- **SELECTED PASSAGE**
Customer Advisory Board Communications Pack
Templates for every stage of a Customer Advisory Board — from recruiting members and running pre-meeting briefings to sharing outcomes and maintaining engagement between sessions.
What it is
A set of communications templates covering every stage of a Customer Advisory Board — the structured programme where a company invites a select group of customers to provide strategic input on product direction, company positioning, and market approach.
CABs are one of the most effective but most poorly executed relationship programmes in B2B SaaS. The product team often leads them, meaning comms quality is an afterthought. These templates fix that. They ensure every touchpoint — invitation, pre-meeting brief, session summary, and ongoing engagement — is professional, clear, and genuinely valuable to the members you’re trying to keep.
The pack covers four stages: recruitment, pre-meeting, post-meeting, and ongoing engagement.
When to use it
Use this template when:
- You are launching a new CAB and need a recruitment process that attracts the right customers
- You are running a CAB session and need to brief members properly beforehand
- You have completed a session and need to summarise outcomes for members and internal stakeholders
- You want to maintain engagement between sessions rather than going dark until the next meeting
- You are managing a CAB programme and need consistent communication across all touchpoints
Do not use this template if:
- You are running a standard customer success check-in or QBR — those are different programmes
- Your organisation doesn’t have the bandwidth to follow through on member commitments (a CAB you can’t sustain is worse than no CAB)
- This is an NPS survey or customer feedback exercise — a CAB is a strategic relationship, not market research
Inputs needed
Before starting, gather:
- CAB purpose: What is this group being asked to do? (e.g. provide input on product roadmap, advise on market positioning, co-create use cases, serve as reference customers)
- Member profile: What does the ideal member look like? (Role, industry, company size, use case, tenure with your product)
- Logistics: How often will you meet? Virtually, in-person, or hybrid? What is the term of membership?

- **YOUR TASKS**
(A) Which four stages does the Customer Advisory Board pack cover?
(B) Pick up the Customer Advisory Board pack right after its last line and write the next part.
The items that come after the Customer Advisory Board pack are not needed for anything here.

- **STORED ROWS**

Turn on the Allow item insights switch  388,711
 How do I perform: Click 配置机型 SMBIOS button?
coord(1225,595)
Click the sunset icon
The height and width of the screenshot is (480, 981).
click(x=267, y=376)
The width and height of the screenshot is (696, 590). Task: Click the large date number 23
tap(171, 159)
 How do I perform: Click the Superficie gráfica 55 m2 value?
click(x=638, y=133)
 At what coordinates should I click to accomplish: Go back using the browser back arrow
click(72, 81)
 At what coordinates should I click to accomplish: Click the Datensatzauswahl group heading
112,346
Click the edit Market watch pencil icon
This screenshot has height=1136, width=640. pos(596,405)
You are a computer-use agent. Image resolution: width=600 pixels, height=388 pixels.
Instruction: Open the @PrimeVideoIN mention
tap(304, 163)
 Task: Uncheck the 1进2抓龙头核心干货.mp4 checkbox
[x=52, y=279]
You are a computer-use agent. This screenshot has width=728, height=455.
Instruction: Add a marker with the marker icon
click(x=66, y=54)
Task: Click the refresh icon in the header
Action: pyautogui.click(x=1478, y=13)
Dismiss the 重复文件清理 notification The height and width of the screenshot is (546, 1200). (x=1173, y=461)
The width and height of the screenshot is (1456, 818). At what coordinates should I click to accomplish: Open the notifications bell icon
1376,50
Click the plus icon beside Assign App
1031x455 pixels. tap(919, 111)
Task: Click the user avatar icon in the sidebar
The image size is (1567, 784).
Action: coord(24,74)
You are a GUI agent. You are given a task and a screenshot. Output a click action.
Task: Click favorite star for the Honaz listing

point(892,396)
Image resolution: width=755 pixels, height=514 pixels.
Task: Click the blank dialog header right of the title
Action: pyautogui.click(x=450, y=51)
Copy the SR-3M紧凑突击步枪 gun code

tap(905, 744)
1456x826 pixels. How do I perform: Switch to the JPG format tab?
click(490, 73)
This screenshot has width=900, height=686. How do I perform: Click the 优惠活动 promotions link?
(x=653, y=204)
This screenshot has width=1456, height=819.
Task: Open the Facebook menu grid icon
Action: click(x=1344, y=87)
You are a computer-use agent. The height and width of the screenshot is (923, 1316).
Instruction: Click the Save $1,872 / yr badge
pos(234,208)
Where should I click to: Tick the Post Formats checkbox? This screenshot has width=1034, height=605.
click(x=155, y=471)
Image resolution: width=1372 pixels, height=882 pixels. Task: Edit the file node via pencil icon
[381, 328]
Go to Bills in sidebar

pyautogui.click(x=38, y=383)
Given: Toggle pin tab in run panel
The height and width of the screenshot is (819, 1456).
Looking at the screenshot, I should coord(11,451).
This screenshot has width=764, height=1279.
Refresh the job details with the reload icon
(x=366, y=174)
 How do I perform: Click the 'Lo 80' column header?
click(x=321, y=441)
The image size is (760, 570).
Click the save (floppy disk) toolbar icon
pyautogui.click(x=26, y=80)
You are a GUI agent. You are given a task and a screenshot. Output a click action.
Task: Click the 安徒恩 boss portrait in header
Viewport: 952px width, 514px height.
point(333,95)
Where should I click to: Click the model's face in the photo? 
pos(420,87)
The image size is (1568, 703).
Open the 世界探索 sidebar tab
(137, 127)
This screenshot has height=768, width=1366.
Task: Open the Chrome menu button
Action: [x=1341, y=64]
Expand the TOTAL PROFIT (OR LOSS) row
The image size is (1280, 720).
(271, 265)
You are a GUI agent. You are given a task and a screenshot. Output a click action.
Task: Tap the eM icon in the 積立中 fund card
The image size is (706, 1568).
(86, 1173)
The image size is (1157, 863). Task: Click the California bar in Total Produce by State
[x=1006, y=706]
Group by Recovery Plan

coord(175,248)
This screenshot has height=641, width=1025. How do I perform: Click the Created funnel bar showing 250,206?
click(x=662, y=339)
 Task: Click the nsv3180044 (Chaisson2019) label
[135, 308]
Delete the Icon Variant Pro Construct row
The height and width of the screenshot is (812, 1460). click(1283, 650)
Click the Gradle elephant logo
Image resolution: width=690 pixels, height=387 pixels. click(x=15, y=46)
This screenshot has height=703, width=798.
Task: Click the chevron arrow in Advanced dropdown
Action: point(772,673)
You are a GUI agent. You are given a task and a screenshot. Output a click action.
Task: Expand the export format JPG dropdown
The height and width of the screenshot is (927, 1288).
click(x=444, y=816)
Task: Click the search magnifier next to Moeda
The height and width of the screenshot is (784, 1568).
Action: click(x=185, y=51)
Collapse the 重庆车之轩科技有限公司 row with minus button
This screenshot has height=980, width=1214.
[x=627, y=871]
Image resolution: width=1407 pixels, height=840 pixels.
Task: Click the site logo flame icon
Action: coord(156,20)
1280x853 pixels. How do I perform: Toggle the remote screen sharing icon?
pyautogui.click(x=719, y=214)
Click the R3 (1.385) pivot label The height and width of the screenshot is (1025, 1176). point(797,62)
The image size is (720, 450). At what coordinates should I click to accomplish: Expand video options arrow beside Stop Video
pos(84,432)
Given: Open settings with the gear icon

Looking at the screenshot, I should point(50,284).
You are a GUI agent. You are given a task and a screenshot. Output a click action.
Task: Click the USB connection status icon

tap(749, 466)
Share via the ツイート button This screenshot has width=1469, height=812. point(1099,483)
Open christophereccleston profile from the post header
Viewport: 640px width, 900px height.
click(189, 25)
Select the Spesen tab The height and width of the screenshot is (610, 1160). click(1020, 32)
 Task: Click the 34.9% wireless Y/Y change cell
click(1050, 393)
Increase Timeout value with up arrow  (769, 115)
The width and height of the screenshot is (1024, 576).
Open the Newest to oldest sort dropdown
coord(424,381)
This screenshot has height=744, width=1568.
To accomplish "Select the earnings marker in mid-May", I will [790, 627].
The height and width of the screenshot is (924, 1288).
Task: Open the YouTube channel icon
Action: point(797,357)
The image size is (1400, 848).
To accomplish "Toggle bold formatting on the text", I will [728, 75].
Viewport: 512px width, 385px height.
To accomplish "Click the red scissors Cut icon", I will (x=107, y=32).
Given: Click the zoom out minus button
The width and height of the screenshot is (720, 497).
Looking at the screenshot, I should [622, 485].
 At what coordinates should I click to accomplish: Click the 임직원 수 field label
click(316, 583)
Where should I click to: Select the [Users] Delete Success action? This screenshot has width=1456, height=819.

- **TASK RESULTS**
(A) Recruitment, pre-meeting, post-meeting, and ongoing engagement.

(B)
- Value exchange: What do members get? (Early access to product, direct line to leadership, peer network, recognition, speaking opportunities)
- Confidentiality requirements: Will members need to sign an NDA? What can be shared externally?
- Your brand tone: Formal or conversational? Enterprise or growth-stage energy?
The templates
Stage 1 — CAB invitation / recruitment
Send to shortlisted customers. Personalise the opening. Keep it concise — your best customers are busy.
Subject: An invitation from [Company] — would you join our Customer Advisory Board?
Dear [First name],
I’m reaching out to invite you to join [Company]‘s Customer Advisory Board — a small group of customers we’re establishing to help shape the direction of [product/company] over the next [12/24] months.
Why you
[1–2 sentences personalised to this specific customer — what they’ve done with your product, why their perspective is particularly valuable. This is the most important line in the email.]
What the CAB is
Our Customer Advisory Board brings together [number] customers who [brief description of profile — e.g. “are using [Product] to manage enterprise-scale communications programmes”]. We meet [frequency — e.g. quarterly] to:
- Share early insight into our product roadmap and get your unfiltered input
- Discuss market trends and how [Company] should be responding to them
- Give you direct access to our leadership team and product organisation
This is a strategic conversation — not a sales call, not a support channel. We want your honest views.
What membership involves
- [Number] sessions per year, [duration] each — [virtual / in-person / hybrid at location]
- [Time commitment outside sessions, if any — e.g. “Occasional async input via short surveys”]
- A [one-year] term, renewable by mutual agreement
What you get
- Early access to [product features / roadmap / research] before public release
- A direct line to [Company] leadership and product teams
- Peer network with [number] other [role/industry] leaders facing similar challenges
- [If applicable: recognition as a [Company] Advisory Board member, co-authorship opportunities, speaking invitations]
Next step
If this sounds interesting, I’d love to schedule 20 minutes to tell you more and answer any questions before you commit. You can book directly [here / via the link below], or simply reply to this email.
[Name] [Title] [Company]
Membership is by invitation only and limited to [number] seats. We’re approaching [X] potential members for [Y] available places.
Stage 2 — Pre-meeting briefing (sent 5–7 days before each session)
Subject: [Company] CAB — [Month/Season] session briefing
Dear [First name],
Our next Customer Advisory Board session is [date, time, format — including link if virtual]. Here is everything you need to arrive prepared.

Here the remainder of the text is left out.